Fijaos, mirad este diluvio sorprendente y nuevo, mayor y más
prodigioso que el que hubo en tiempos de Noé. Entonces, el agua del diluvio
acabó con el género humano; en cambio, ahora, el agua del bautismo, con la
virtud de quien fue bautizado por Juan, retorna los muertos a
la vida.
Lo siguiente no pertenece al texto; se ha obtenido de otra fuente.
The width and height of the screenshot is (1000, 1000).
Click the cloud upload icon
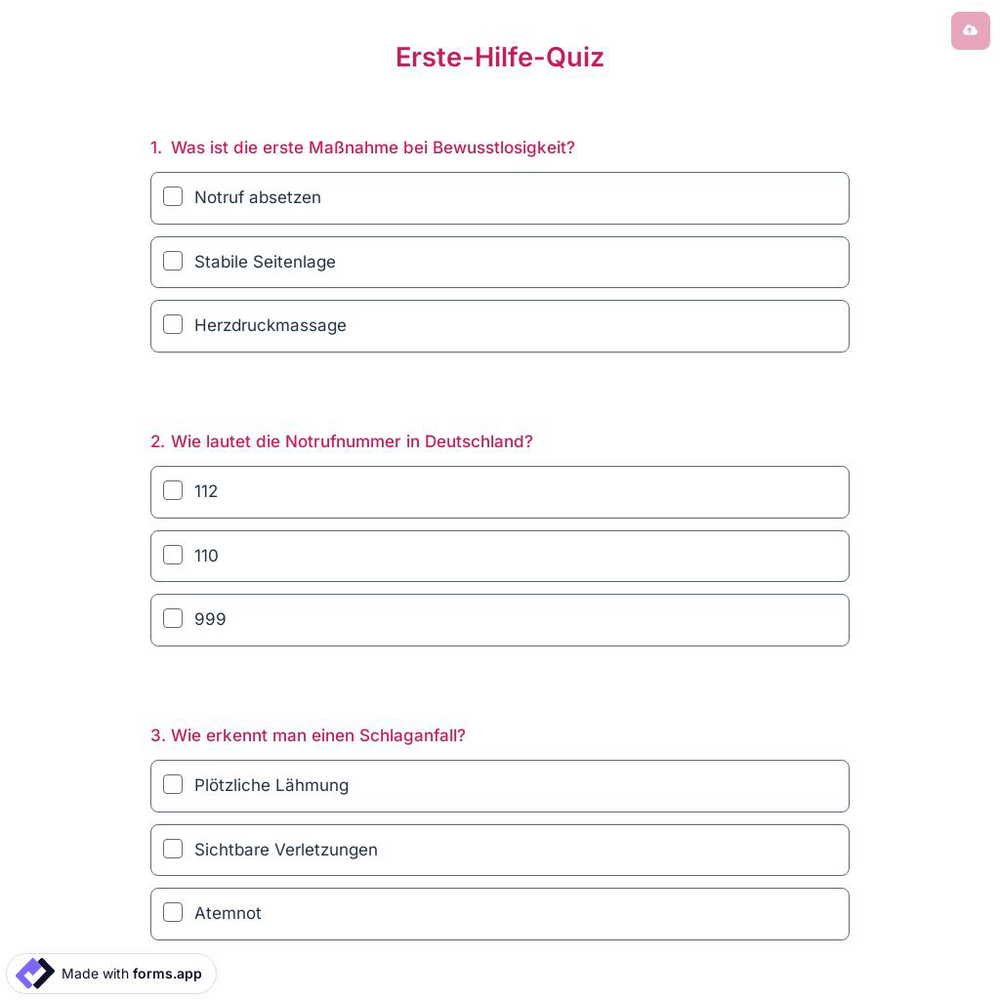[x=970, y=31]
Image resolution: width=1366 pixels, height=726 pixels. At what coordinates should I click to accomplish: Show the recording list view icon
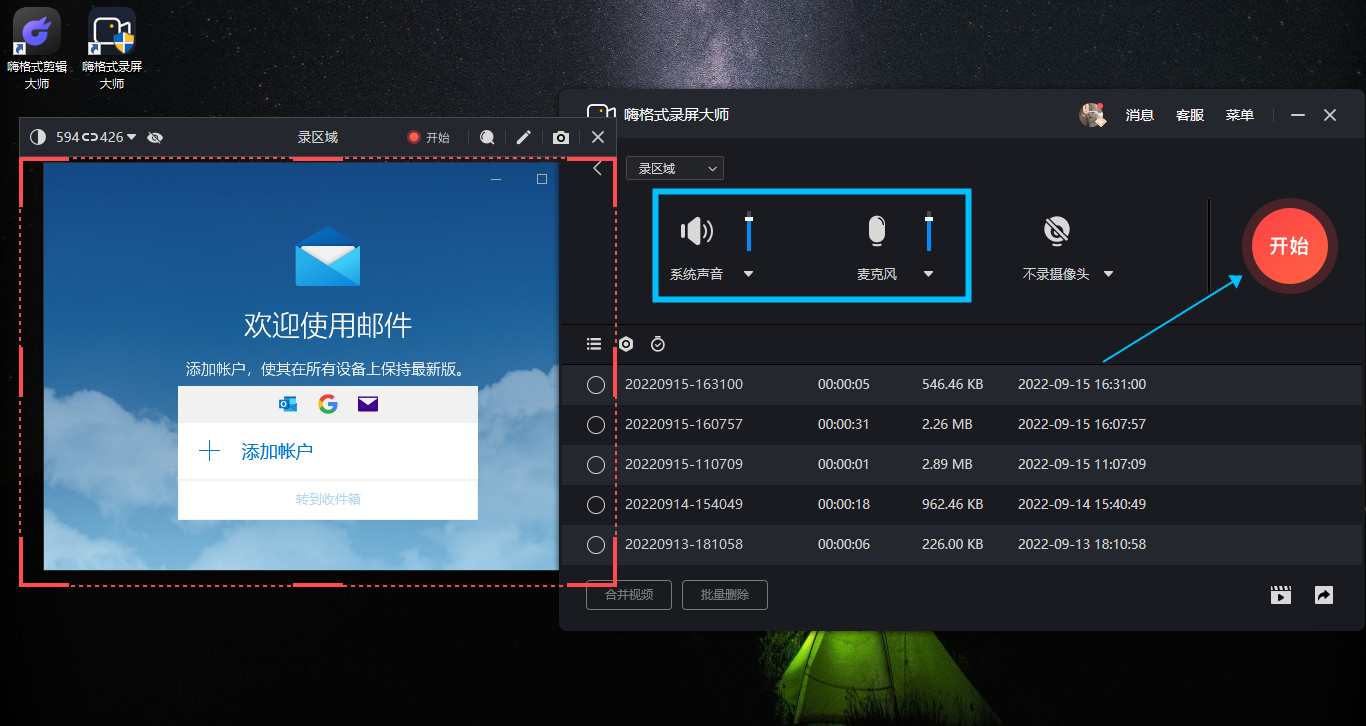pos(594,344)
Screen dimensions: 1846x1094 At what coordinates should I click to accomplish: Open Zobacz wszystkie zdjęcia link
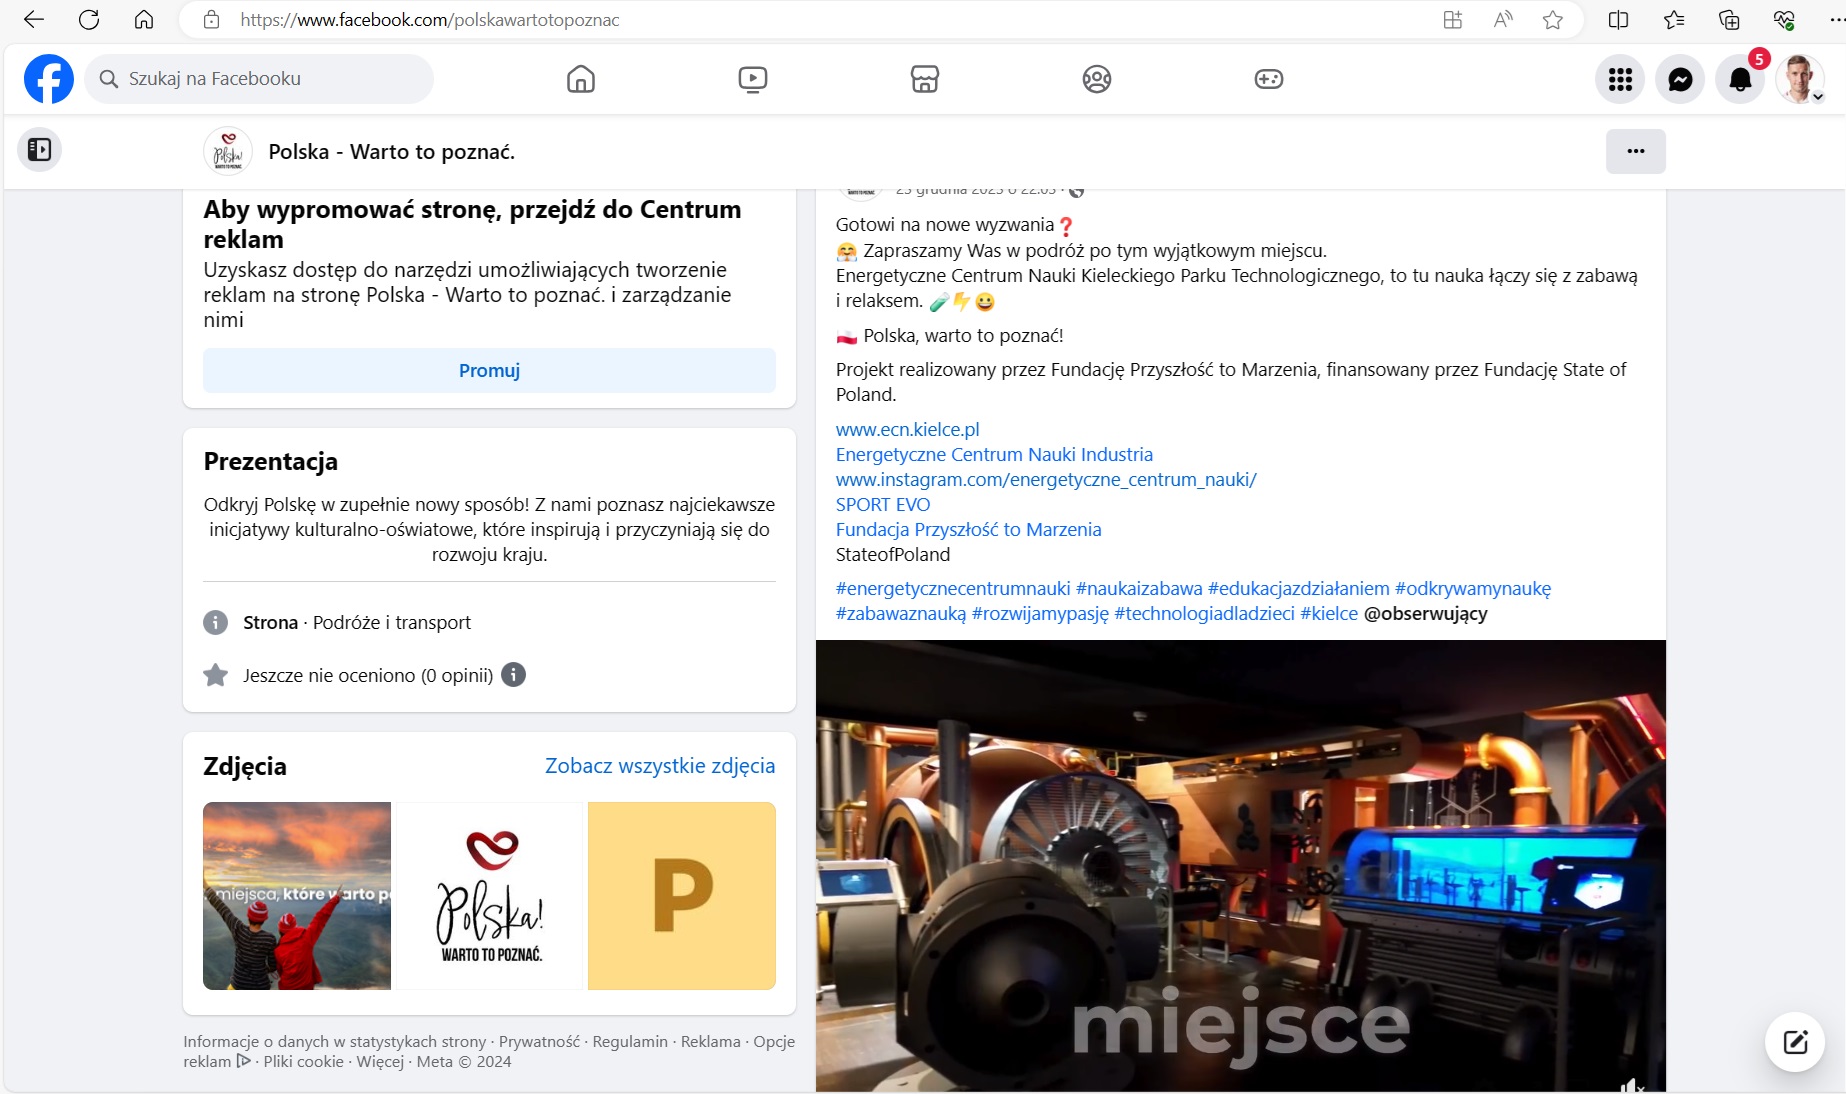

Entonces la paloma con la rama de olivo figuró la fragancia del olor
de Cristo, nuestro Señor; ahora, el Espíritu Santo, al sobrevenir en forma de
paloma, manifiesta la misericordia del Señor.
Del
Comentario de san Cirilo de Alejandría, obispo, sobre el evangelio de san Juan
(libro 5, cap. 2: PG 73, 751-754)
Efusión
del Espíritu Santo sobre toda carne
Cuando
el Creador del universo decidió restaurar todas las cosas en Cristo, dentro del
más maravilloso orden y devolver a su anterior estado la naturaleza del hombre,
prometió que, al mismo tiempo que los restantes bienes, le otorgaría también
ampliamente el Espíritu Santo, ya que de otro modo no podría verse
reintegrado a la pacífica y
estable
posesión de aquellos bienes.
Determinó,
por tanto, el tiempo en que el Espíritu Santo habría de descender hasta
nosotros, a saber, el del advenimiento de Cristo, y lo prometió al decir: En
aquellos días -se refiere a los del Salvador- derramaré mi Espíritu
sobre toda carne.
Y
cuando el tiempo de tan gran munificencia y libertad produjo para todos al Unigénito
encarnado en el Mundo, como hombre nacido de mujer, -de acuerdo con la divina
Escritura-, Dios Padre otorgó a su vez el Espíritu, y Cristo, como primicia de
la naturaleza renovada, fue el primero que lo recibió. Y esto fue lo que
atestiguó Juan Bautista cuando dijo: He contemplado al Espíritu que bajaba
del cielo y se posó sobre él.
Decimos que Cristo, por su parte,
recibió el Espíritu, en cuanto se había hecho hombre, y en cuanto convenía
que el hombre lo recibiera; y, aunque es el Hijo de Dios Padre, engendrado de su
misma substancia, incluso antes de la encarnación -más aún, antes de todos
los siglos-, no se da por ofendido de que el Padre te diga, después que se hizo
hombre: Tú eres mi Hijo: yo te he engendrado hoy.
Dice
haber engendrado hoy a quien era Dios, engendrado de él mismo desde antes de
los siglos, a fin de recibirnos por su medio como hijos adoptivos; pues en
Cristo, en cuanto hombre, se encuentra significada toda la naturaleza: y así
también el Padre, que posee su propio Espíritu, se dice que se lo otorga a su
Hijo, para que nosotros nos beneficiemos del Espíritu en él. Por esta causa
perteneció a la descendencia de Abrahán, como está escrito, y se asemejó en
todo a sus hermanos.
De manera que el Hijo unigénito recibe el Espíritu Santo no para sí mismo -pues es suyo, habita en él, y por su medio se comunica, como ya dijimos antes-, sino para instaurar y restituir a su integridad a la naturaleza entera, ya que, al haberse hecho hombre, la poseía en su totalidad. Puede, por tanto, entenderse- si es que queremos usar nuestra recta razón, así como los testimonios de la Escritura- que Cristo no recibió el Espíritu para sí, sino más bien para nosotros en sí mismo: pues por su medio nos vienen todos los bienes.